Die "Bild"-Zeitung berichtet unter Berufung auf Teilnehmerkreise, Merkel habe gesagt, wenn die Dauer zur Umsetzung von Infrastrukturmaßnahmen wie etwa Stromtrassen weiter so lang sei, werde der Kohleausstieg nicht gelingen. Dieser sei eine - so wörtlich - Riesen-Kraftanstrengung. Man müsse den Ausstieg wollen. Die Bundeskanzlerin hatte unter anderem Vertreter der Kohlekommission und die Ministerpräsidenten der vom Ausstieg betroffenen Bundesländer empfangen.

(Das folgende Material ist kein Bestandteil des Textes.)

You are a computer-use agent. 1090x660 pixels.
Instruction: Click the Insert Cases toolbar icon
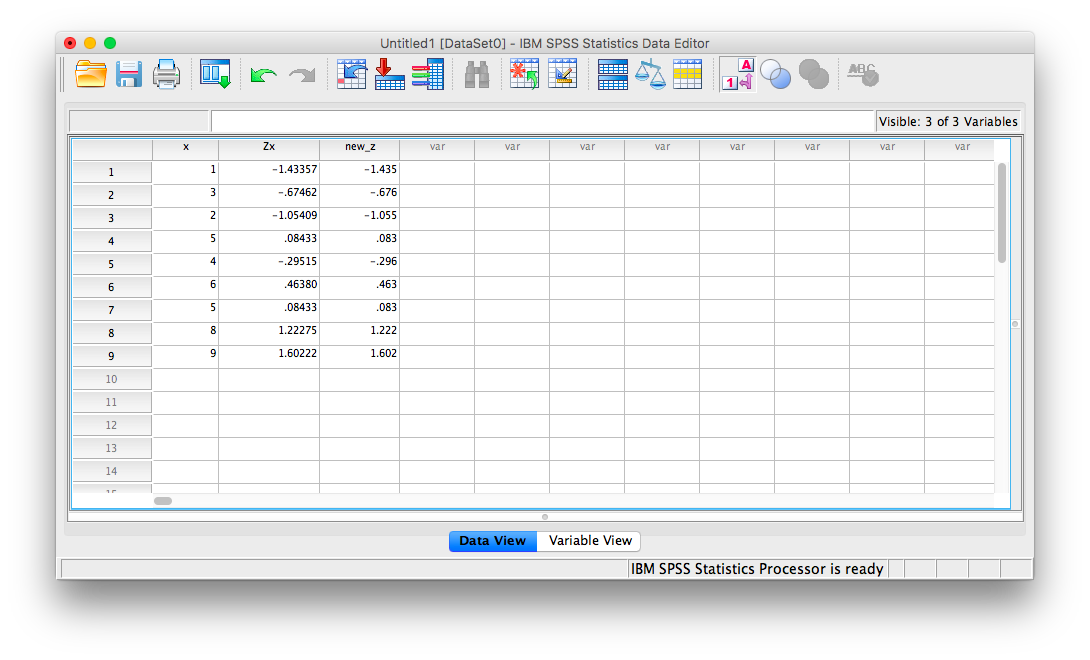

Die Kohlekommission hatte sich auf einen Kompromiss verständigt, wonach die Kraftwerkskapazitäten ab 2022 schrittweise abgebaut werden und spätestens 2038 auslaufen. Der Bund zahlt den betroffenen Ländern zum Ausgleich der wegfallenden Arbeitsplätze 40 Milliarden Euro. Umweltverbänden geht der Kohleausstieg nicht schnell genug, sie fordern eine schnellere Abschaltung der Werke.